Rektor UIN KHAS Jember, Prof. Hepni, menekankan bahwa makna Hari Raya tidak sekadar perayaan, melainkan perubahan sikap hidup menuju kebaikan yang berkelanjutan.
“’Id itu adalah hari ketika seseorang tidak lagi bermaksiat kepada Allah SWT,” ujar Prof. Hepni saat menyampaikan refleksi pasca Idul Fitri.
Menurutnya, esensi Idul Fitri terletak pada proses kembali dari kebiasaan melanggar menuju kepatuhan total kepada perintah Allah.
“’Id merupakan ar-ruju’ minal mukhalafah ilal muwafaqah, yakni kembalinya manusia dari penyimpangan menuju ketaatan sepenuhnya,” jelasnya.
Ia menambahkan, kemenangan sejati dalam Islam bukan diukur dari kemeriahan perayaan, melainkan tingkat ketakwaan seseorang setelah Ramadan berakhir.

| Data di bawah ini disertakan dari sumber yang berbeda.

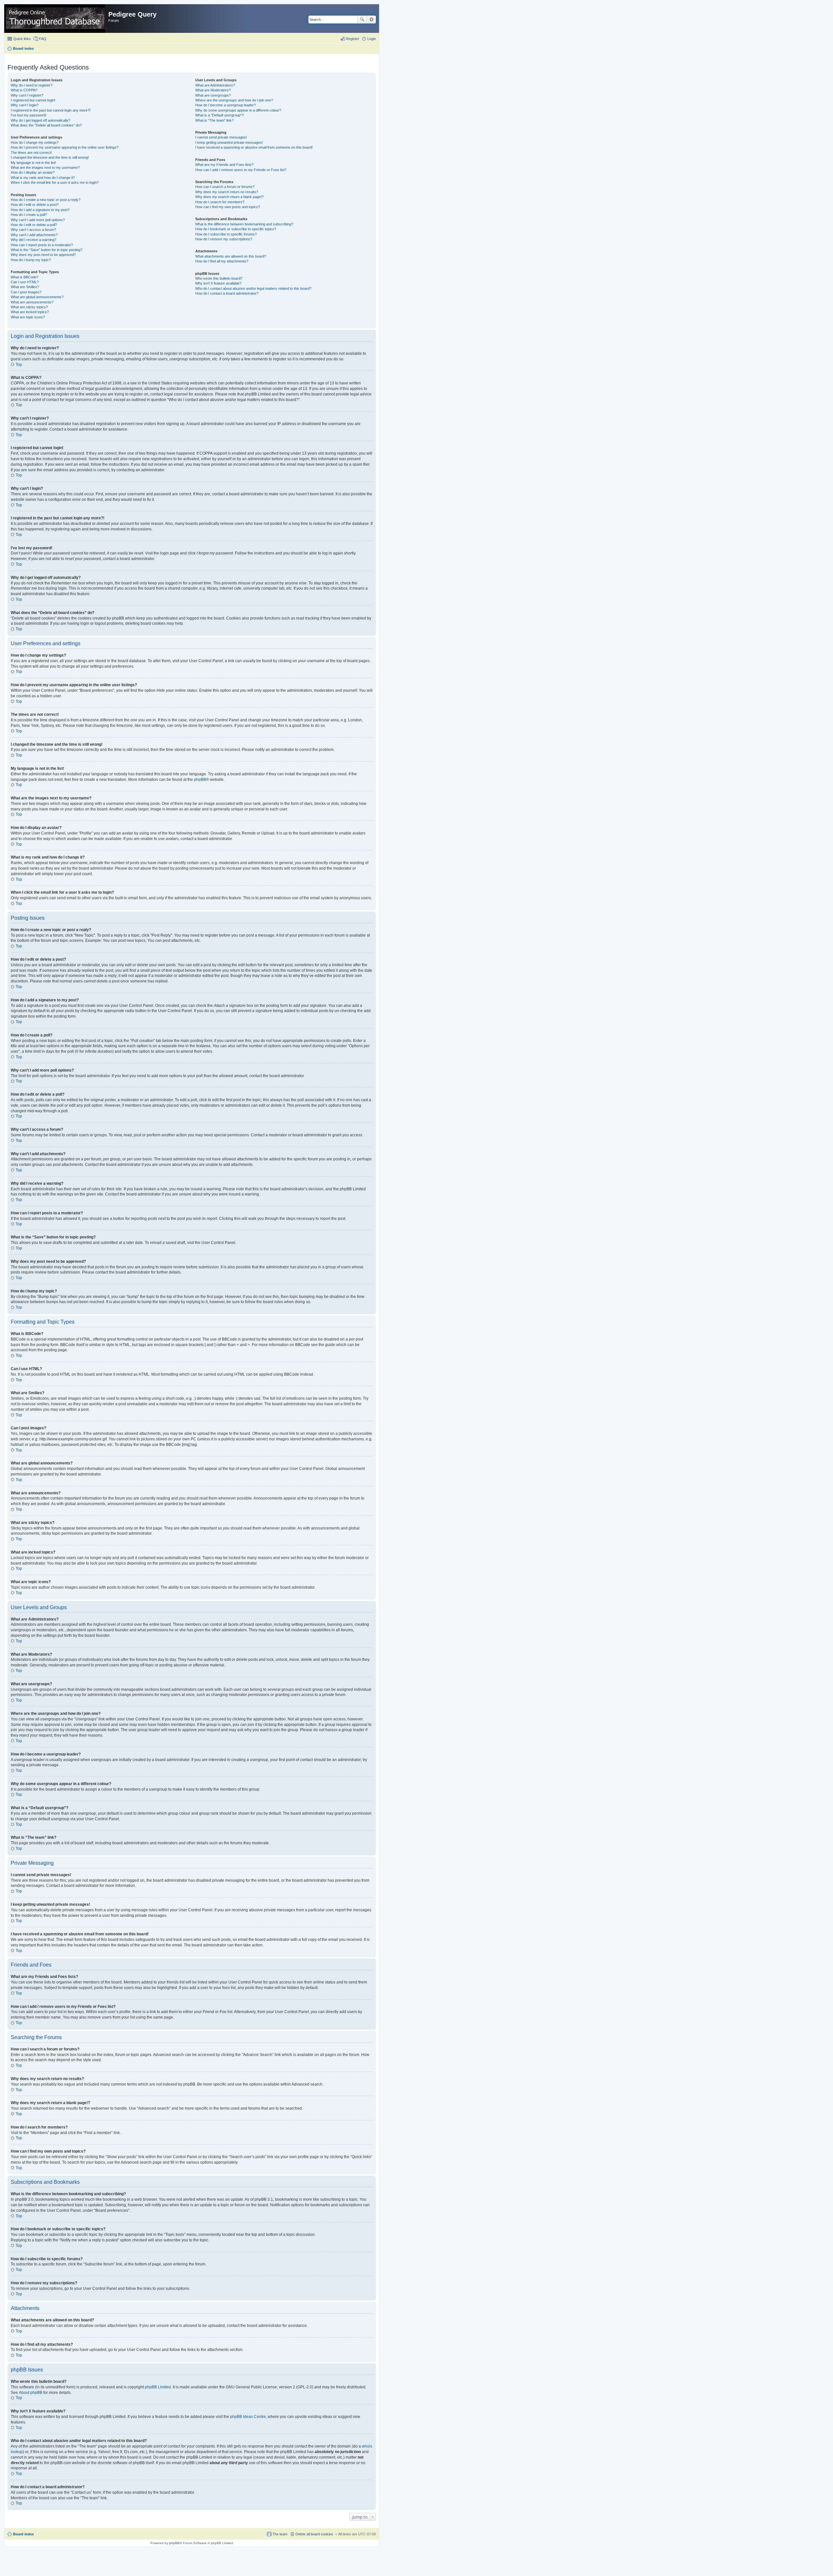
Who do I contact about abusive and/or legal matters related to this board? (253, 288)
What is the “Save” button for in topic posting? (46, 250)
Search (362, 19)
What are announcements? (32, 302)
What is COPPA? (24, 90)
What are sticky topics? (29, 307)
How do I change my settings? (35, 142)
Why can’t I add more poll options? (38, 220)
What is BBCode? (24, 277)
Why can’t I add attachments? (34, 235)
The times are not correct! (31, 152)
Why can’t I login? (24, 105)
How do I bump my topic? (31, 260)
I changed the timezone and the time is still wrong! (50, 157)
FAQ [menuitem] (42, 39)
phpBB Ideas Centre (248, 2416)
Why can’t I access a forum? (33, 230)
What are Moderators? (213, 90)
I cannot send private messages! (221, 137)
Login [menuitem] (371, 39)
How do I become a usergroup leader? (225, 105)
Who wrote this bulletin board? (218, 278)
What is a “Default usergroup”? (219, 115)
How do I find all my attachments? (221, 261)
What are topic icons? (28, 317)
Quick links (22, 39)
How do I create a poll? (29, 215)
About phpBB (30, 2392)
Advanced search (371, 19)
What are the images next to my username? (45, 167)
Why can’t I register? (27, 95)
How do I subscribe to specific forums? (226, 234)
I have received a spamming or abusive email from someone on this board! (254, 147)
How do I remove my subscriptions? (223, 239)
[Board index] (57, 18)
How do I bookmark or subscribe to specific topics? (235, 229)
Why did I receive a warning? (33, 240)
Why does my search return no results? (226, 192)
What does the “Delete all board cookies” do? (46, 125)
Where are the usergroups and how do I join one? (234, 100)
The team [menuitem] (279, 2534)
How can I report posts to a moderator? (42, 245)
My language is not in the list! (33, 163)
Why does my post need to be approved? (43, 255)
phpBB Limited (158, 2387)
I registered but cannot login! (33, 100)
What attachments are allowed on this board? (230, 256)
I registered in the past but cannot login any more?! (50, 110)
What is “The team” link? (214, 120)
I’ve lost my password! (28, 115)
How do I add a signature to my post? (40, 210)
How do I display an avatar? (33, 172)
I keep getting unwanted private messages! (229, 142)
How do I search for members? (219, 202)
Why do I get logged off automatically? (40, 120)
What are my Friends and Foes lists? (224, 165)
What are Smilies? (25, 287)
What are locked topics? (30, 312)
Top (19, 364)
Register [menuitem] (352, 39)
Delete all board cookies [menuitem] (314, 2534)
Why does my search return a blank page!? (229, 197)
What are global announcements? (37, 297)
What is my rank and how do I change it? (43, 178)
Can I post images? (26, 292)
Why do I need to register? (31, 85)
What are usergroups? (213, 95)
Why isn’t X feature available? (218, 283)
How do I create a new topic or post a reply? (45, 200)
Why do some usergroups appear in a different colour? (238, 110)
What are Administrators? (215, 85)
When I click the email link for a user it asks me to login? (55, 182)
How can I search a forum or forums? (224, 187)
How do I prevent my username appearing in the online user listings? (64, 147)
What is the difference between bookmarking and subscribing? (244, 224)
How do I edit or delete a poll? (34, 225)
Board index (23, 2534)
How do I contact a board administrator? (226, 293)
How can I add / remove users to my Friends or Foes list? (240, 170)
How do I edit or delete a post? (35, 205)
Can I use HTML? (25, 282)
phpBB (200, 779)
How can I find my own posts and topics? (227, 207)
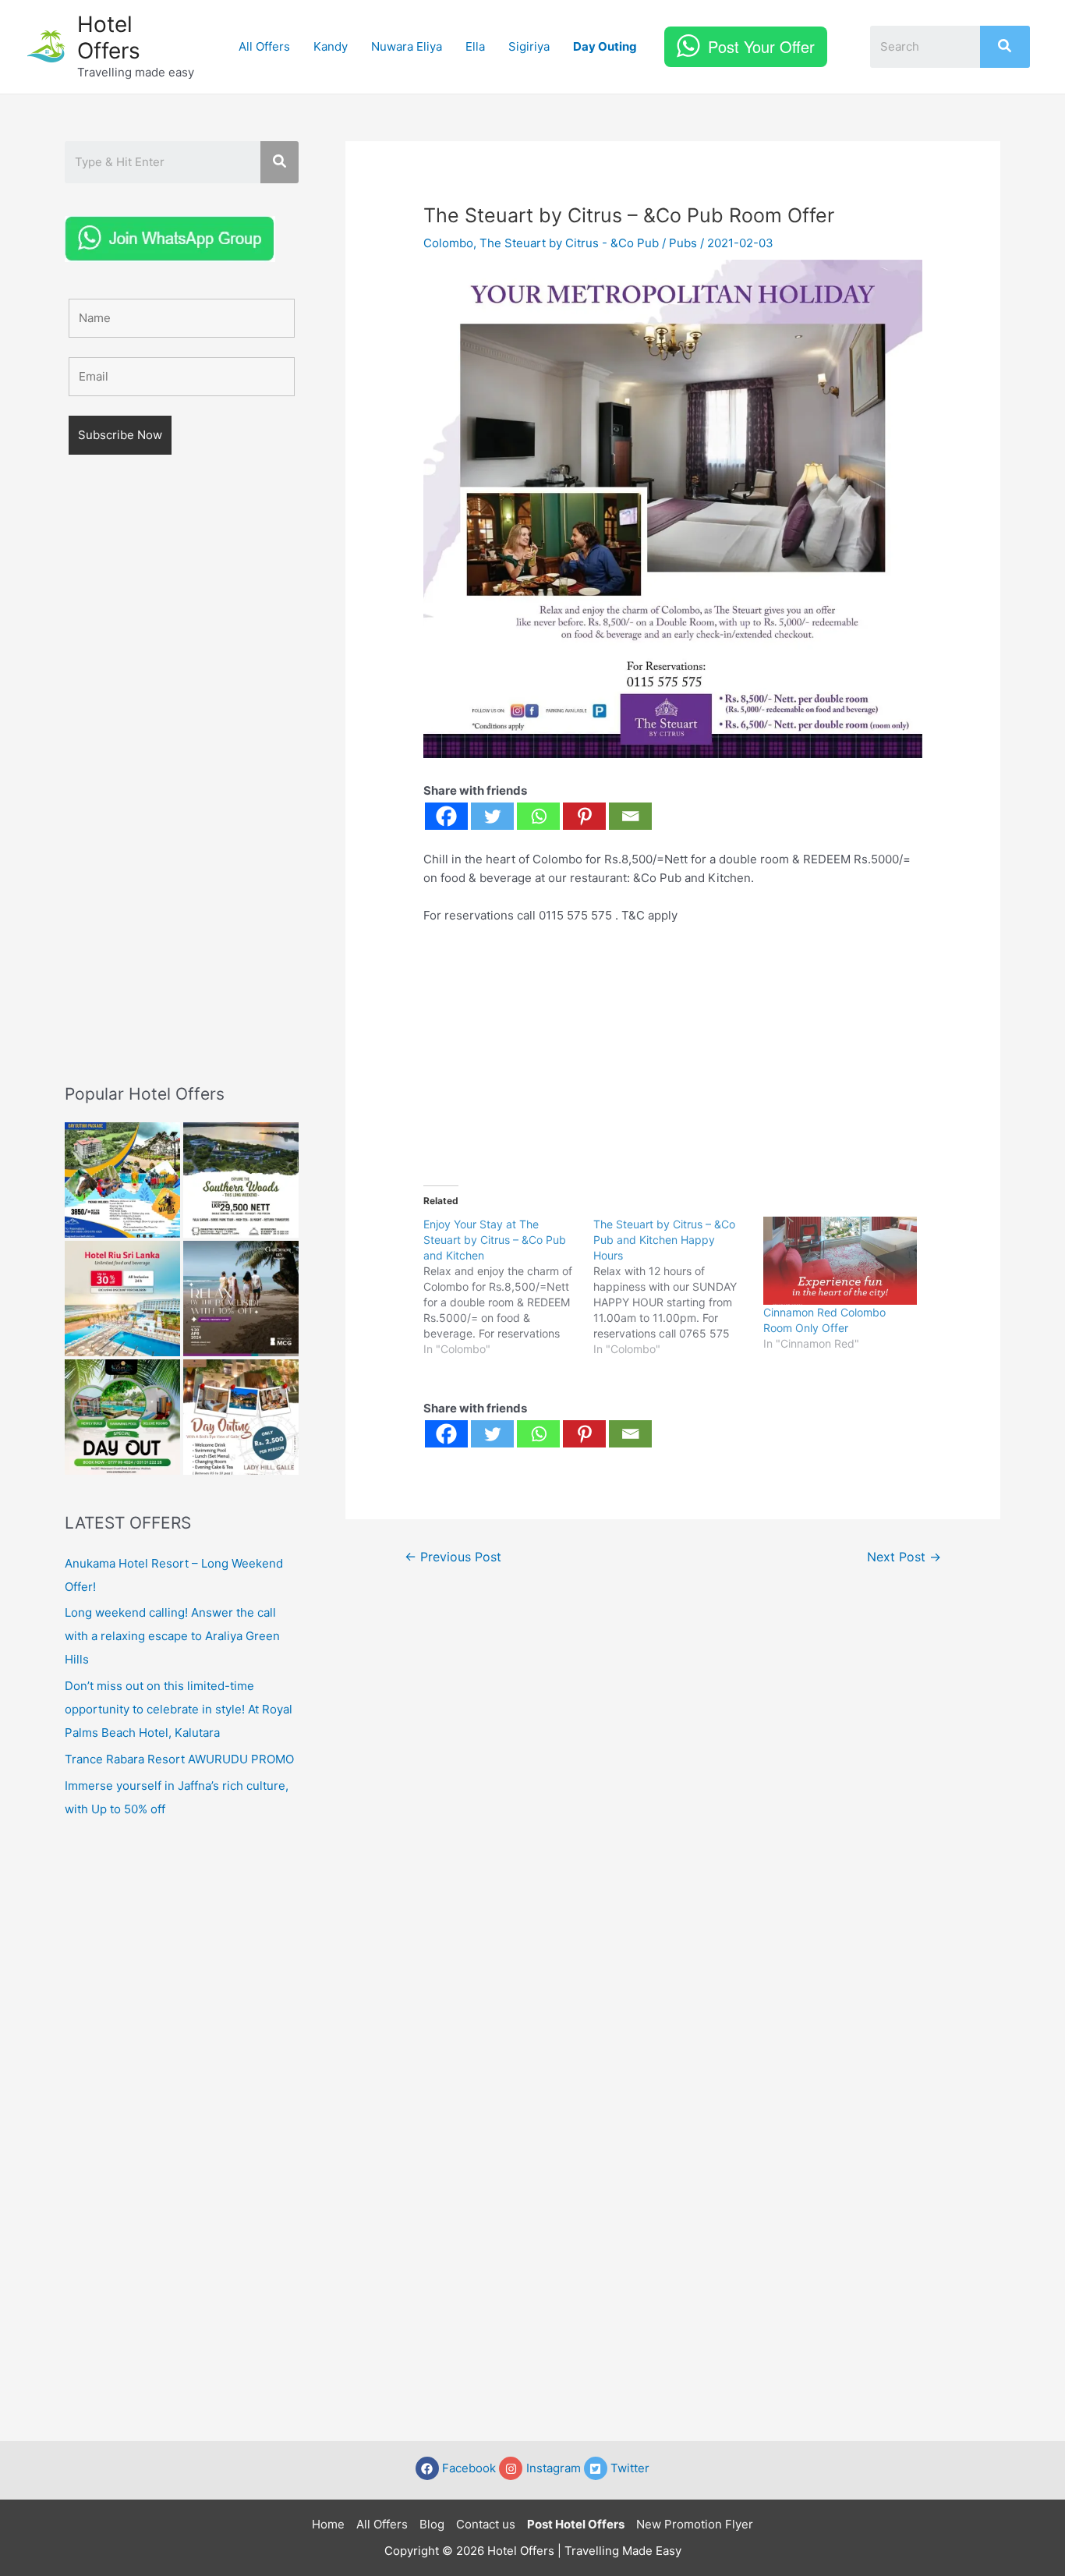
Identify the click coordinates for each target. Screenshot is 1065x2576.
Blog (431, 2524)
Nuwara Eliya (406, 46)
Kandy (330, 46)
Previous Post (453, 1557)
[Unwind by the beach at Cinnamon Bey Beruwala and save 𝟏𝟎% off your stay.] (241, 1298)
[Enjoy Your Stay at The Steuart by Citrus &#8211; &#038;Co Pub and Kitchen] (508, 1287)
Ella (475, 46)
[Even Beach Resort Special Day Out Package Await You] (122, 1417)
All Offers (264, 46)
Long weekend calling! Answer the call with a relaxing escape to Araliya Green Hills (172, 1636)
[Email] (630, 816)
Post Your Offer (761, 46)
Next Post (904, 1557)
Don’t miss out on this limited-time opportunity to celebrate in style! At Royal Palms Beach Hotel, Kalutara (178, 1709)
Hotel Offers (108, 37)
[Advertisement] (182, 792)
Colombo (448, 243)
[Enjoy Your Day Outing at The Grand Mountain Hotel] (122, 1180)
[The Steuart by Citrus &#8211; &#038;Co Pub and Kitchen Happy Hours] (678, 1287)
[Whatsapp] (538, 816)
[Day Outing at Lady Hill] (241, 1417)
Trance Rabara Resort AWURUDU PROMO (179, 1759)
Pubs (683, 243)
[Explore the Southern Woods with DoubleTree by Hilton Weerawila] (241, 1180)
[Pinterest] (584, 816)
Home (328, 2524)
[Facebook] (446, 816)
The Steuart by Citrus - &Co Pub (569, 243)
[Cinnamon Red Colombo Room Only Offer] (840, 1261)
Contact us (485, 2524)
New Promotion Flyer (694, 2524)
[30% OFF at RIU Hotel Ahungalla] (122, 1298)
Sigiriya (529, 46)
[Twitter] (492, 816)
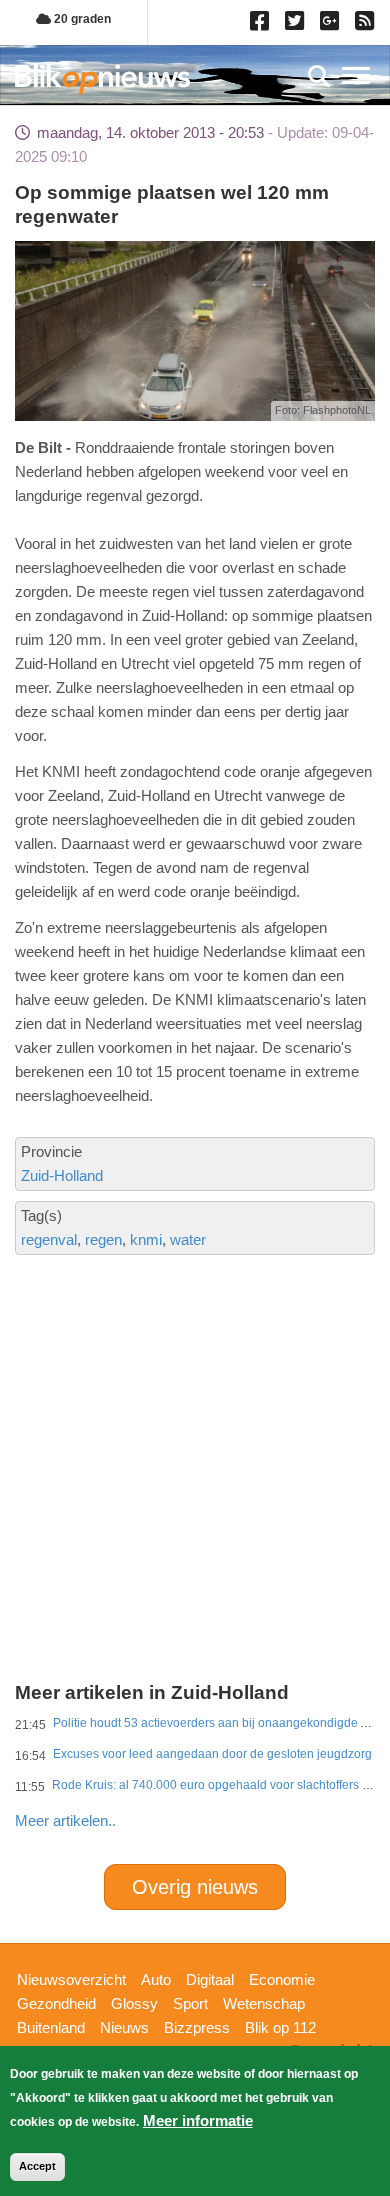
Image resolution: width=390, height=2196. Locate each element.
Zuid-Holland (62, 1175)
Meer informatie (198, 2120)
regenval (49, 1239)
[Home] (102, 78)
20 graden (81, 19)
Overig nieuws (195, 1887)
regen (103, 1239)
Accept (37, 2166)
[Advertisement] (195, 1393)
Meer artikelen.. (65, 1820)
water (188, 1239)
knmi (146, 1239)
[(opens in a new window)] (262, 25)
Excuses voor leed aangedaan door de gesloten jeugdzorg (212, 1754)
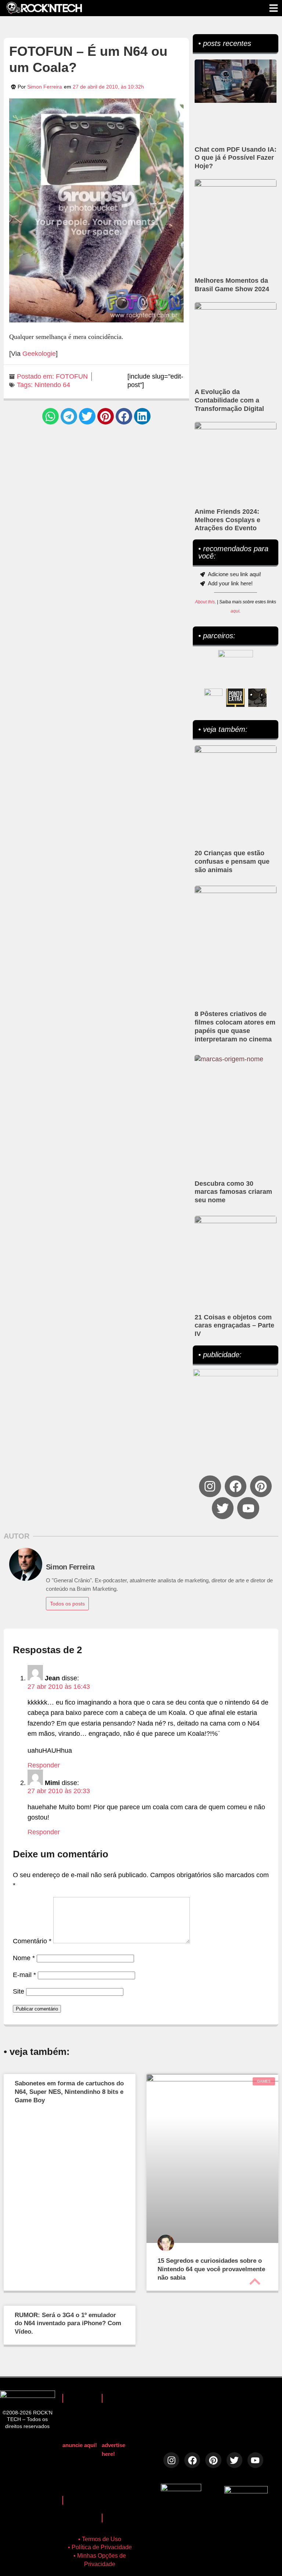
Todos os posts (67, 1604)
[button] (50, 416)
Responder (44, 1765)
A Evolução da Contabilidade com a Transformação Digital (229, 400)
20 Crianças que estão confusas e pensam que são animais (232, 861)
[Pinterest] (261, 1486)
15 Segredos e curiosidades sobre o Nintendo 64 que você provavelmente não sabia (211, 2269)
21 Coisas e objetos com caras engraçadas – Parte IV (234, 1326)
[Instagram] (210, 1486)
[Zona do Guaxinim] (257, 698)
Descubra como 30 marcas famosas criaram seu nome (233, 1192)
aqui (235, 611)
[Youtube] (248, 1508)
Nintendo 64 (52, 385)
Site (18, 1991)
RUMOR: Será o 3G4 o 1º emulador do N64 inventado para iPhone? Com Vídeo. (68, 2323)
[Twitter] (223, 1508)
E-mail (24, 1975)
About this (205, 601)
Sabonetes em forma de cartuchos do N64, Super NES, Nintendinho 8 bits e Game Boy (69, 2092)
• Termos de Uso (99, 2539)
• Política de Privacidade (100, 2547)
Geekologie (39, 353)
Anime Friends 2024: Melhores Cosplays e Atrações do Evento (227, 520)
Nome (24, 1958)
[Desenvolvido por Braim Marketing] (246, 2491)
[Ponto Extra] (235, 698)
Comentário (32, 1941)
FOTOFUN (72, 376)
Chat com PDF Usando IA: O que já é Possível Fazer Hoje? (235, 158)
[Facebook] (235, 1486)
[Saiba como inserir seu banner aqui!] (213, 698)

“Orang yang menang adalah mereka yang taat kepada Allah dan Rasul-Nya, bertakwa, serta takut kepada Allah,” katanya mengutip makna firman Allah.
Prof. Hepni menjelaskan bahwa Ramadan menjadi proses pembinaan hati melalui puasa dan ibadah malam yang dilakukan secara konsisten.
Selama sebulan, umat Islam menjalani proses penyucian jiwa atau tazkiyatun nafs yang membentuk kualitas spiritual lebih baik.
“Melalui puasa dan ibadah malam Ramadan, seseorang mengalami pembersihan dosa hingga kembali suci seperti bayi yang baru dilahirkan,” ungkapnya.
Ia menyebut proses tersebut sebagai manajemen qalbu, yakni penguatan spiritual yang ditempa melalui pengendalian diri dan penghayatan ibadah.
Menurutnya, hadis tentang Ramadan menegaskan bahwa keimanan dan keikhlasan menjadi kunci pengampunan dosa bagi setiap muslim.
“Karena itu, Idul Fitri sejatinya adalah momentum lahir kembali secara spiritual, menjadi pribadi yang bersih dan lebih taat,” pungkasnya.